The helper accepts either the outer epoch_<E>_step_<S> directory or the inner model/ directory. If you point at the inner model/ and the speculative_token_map.pt is missing, the helper will look one directory up for eagle3_meta.pt and regenerate the token map from it.

Launch the server#

Use the helper module to start an SGLang HTTP server with the trained drafter:

python -m nemo_automodel.components.speculative.serve_sglang \
    --target meta-llama/Llama-3.1-8B-Instruct \
    --draft ./checkpoints/epoch_0_step_1000 \
    --algorithm EAGLE3 \
    --num-steps 3 --topk 1 --num-draft-tokens 4 \
    --port 30000

Add --print-only to inspect the resolved sglang.launch_server command without executing it. In that mode the helper skips the checkpoint export step entirely — the printed --speculative-draft-model-path reflects the path that would be produced on a real launch. Pass any extra SGLang flags after a -- separator, e.g.:

python -m nemo_automodel.components.speculative.serve_sglang \
    --target meta-llama/Llama-3.1-8B-Instruct \
    --draft ./checkpoints/epoch_0_step_1000 \
    -- --enable-torch-compile --schedule-conservativeness 1.2

Smoke-test the server#

curl http://localhost:30000/generate \
    -H "Content-Type: application/json" \
    -d '{"text": "Hello, my name is", "sampling_params": {"max_new_tokens": 64}}'

The acceptance length (and the resulting tokens/sec speedup) depends on --num-steps, --topk, and --num-draft-tokens. Sweep them via benchmarks/ in SpecForge or the SGLang bench suite to find the best configuration for your workload.

Notes & caveats#

  • dtype must match training. Pass --dtype bfloat16 if you trained the drafter in bf16. Mixed precision between target and drafter degrades acceptance.

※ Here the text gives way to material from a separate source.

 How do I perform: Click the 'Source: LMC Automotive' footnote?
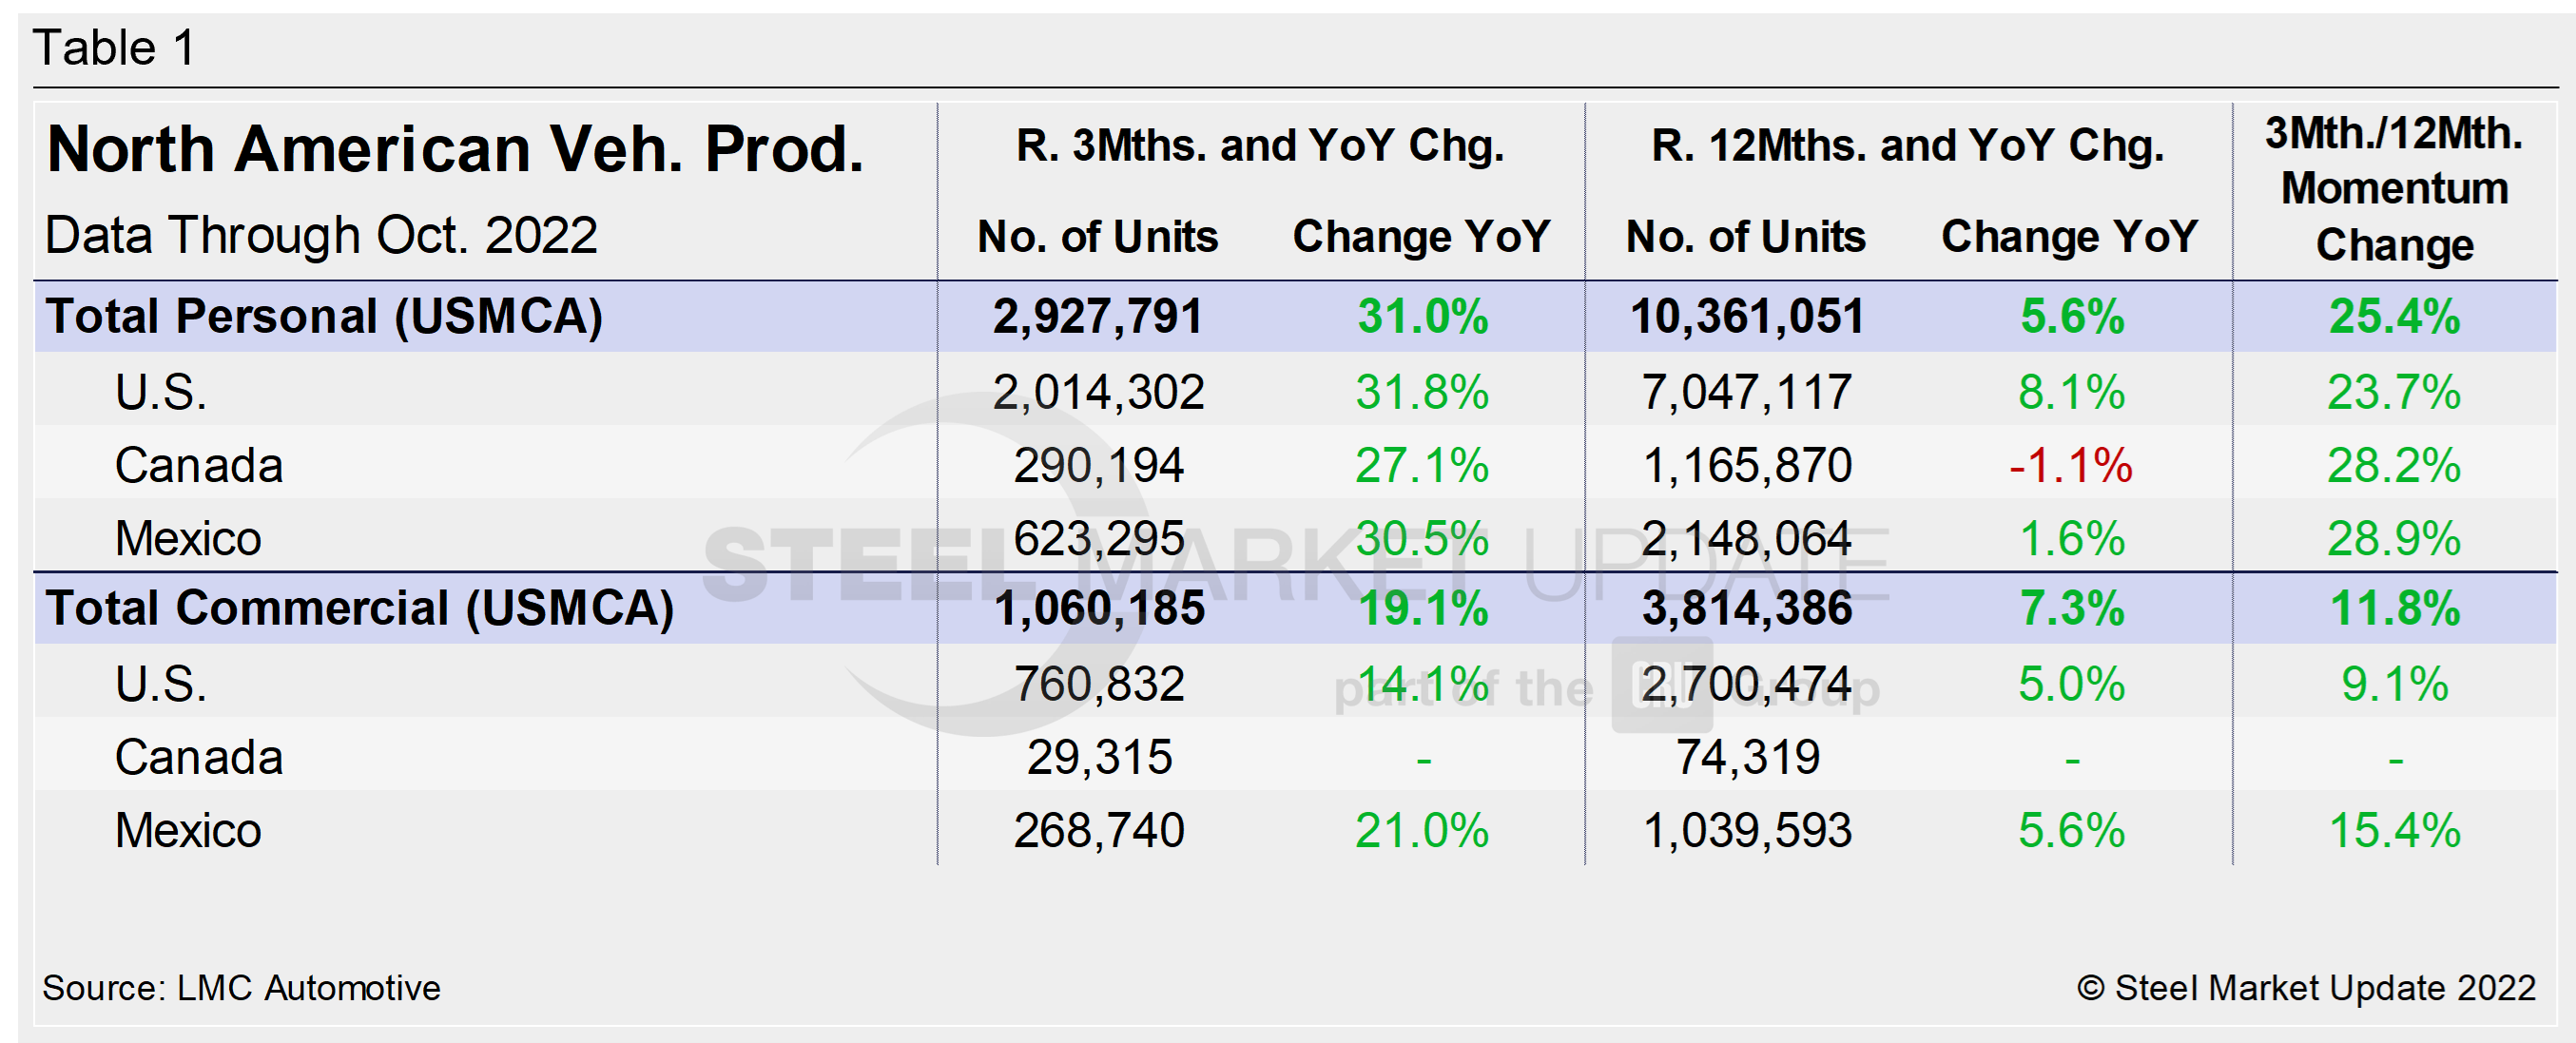[x=241, y=988]
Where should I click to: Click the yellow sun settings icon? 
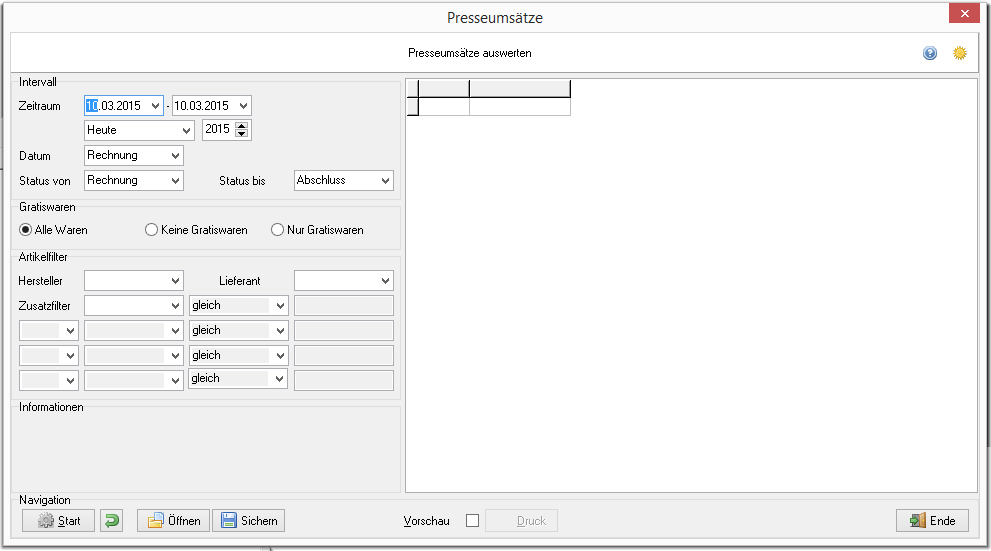click(x=959, y=53)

  • EAGLE vs EAGLE3. Use --algorithm EAGLE3 for drafters trained with train_eagle3.py; use EAGLE for drafters trained with train_eagle1.py or train_eagle2.py.

  • Tensor parallelism. --tp-size controls SGLang’s TP. The drafter itself is a single-layer transformer so TP only meaningfully shards the target model.

  • Custom target architectures. Pass --trust-remote-code if the target model relies on auto_map entries in its config.